Your goal
Each line of the data must reappear exactly in your answer, with no images included.

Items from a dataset

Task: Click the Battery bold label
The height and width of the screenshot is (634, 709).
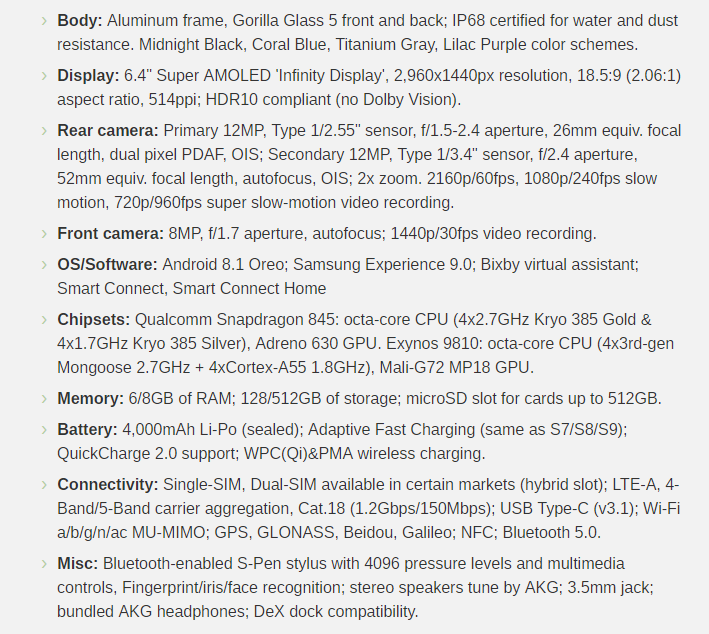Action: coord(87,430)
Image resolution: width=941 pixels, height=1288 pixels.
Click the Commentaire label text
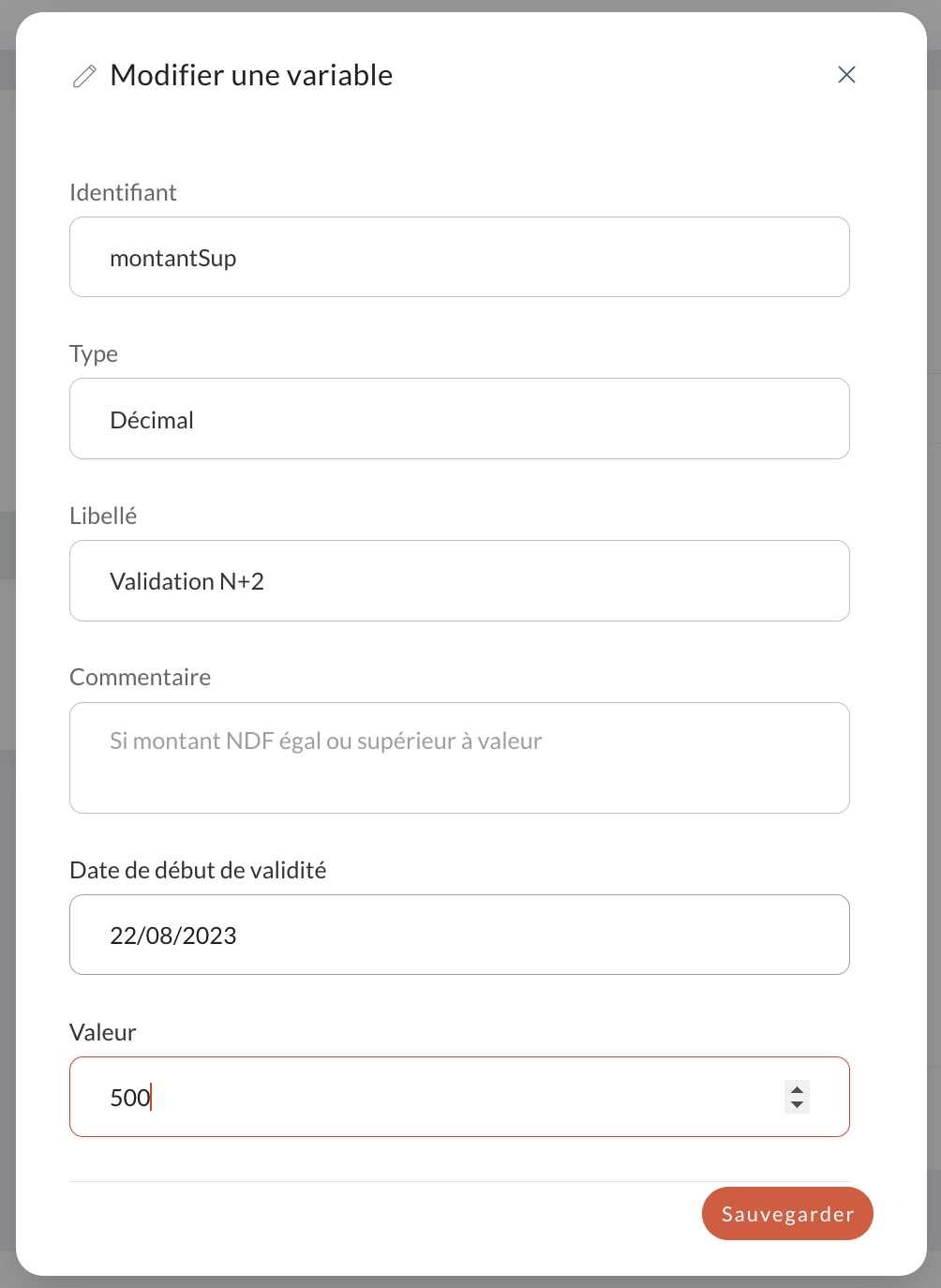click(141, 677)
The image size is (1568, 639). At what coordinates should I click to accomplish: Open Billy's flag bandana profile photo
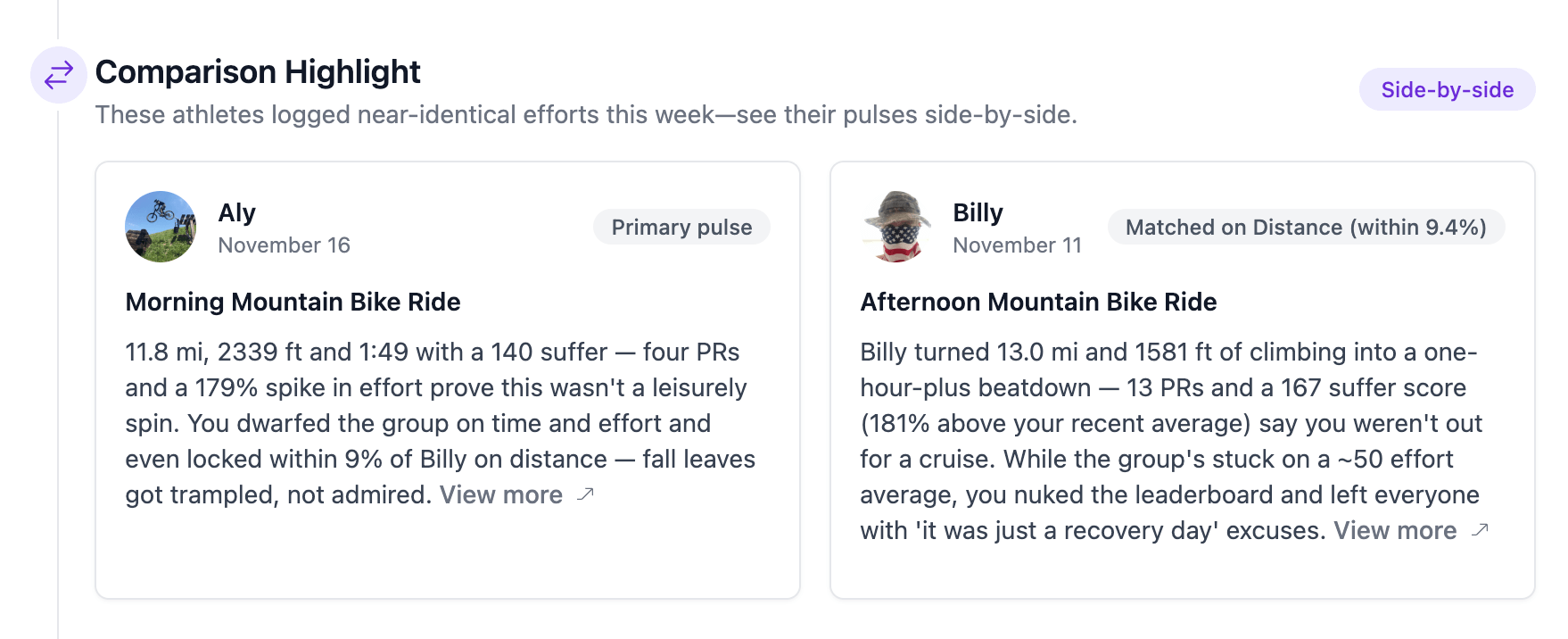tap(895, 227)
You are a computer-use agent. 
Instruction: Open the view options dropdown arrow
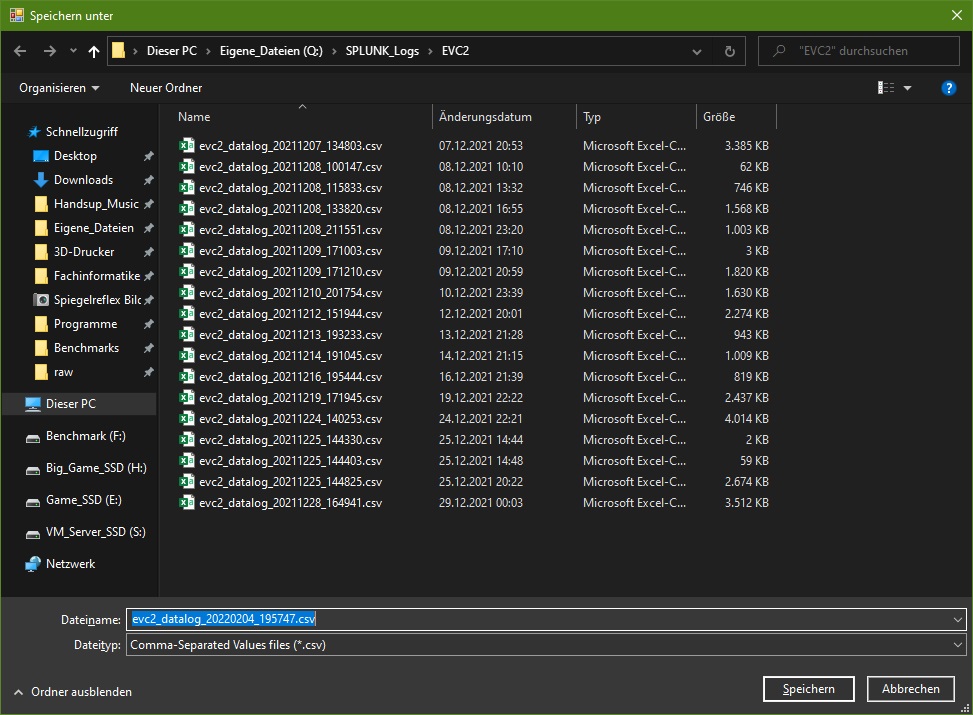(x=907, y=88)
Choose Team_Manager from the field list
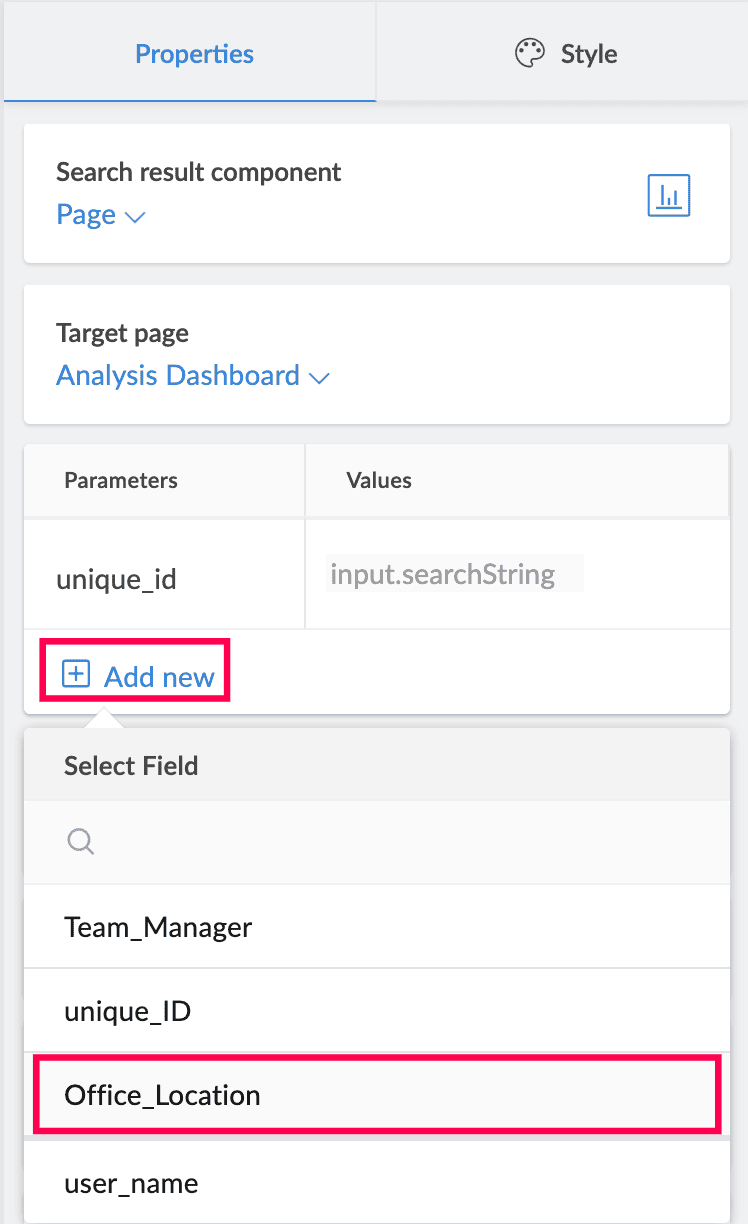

Solution for this exercise
Task: Click the Battery bold label
The height and width of the screenshot is (634, 709).
Action: coord(87,430)
Image resolution: width=941 pixels, height=1288 pixels.
Click the Commentaire label text
click(141, 677)
The image size is (1568, 639). At what coordinates should I click to accomplish: Open Billy's flag bandana profile photo
tap(895, 227)
You are a computer-use agent. 
Instruction: Open the view options dropdown arrow
(x=907, y=88)
Choose Team_Manager from the field list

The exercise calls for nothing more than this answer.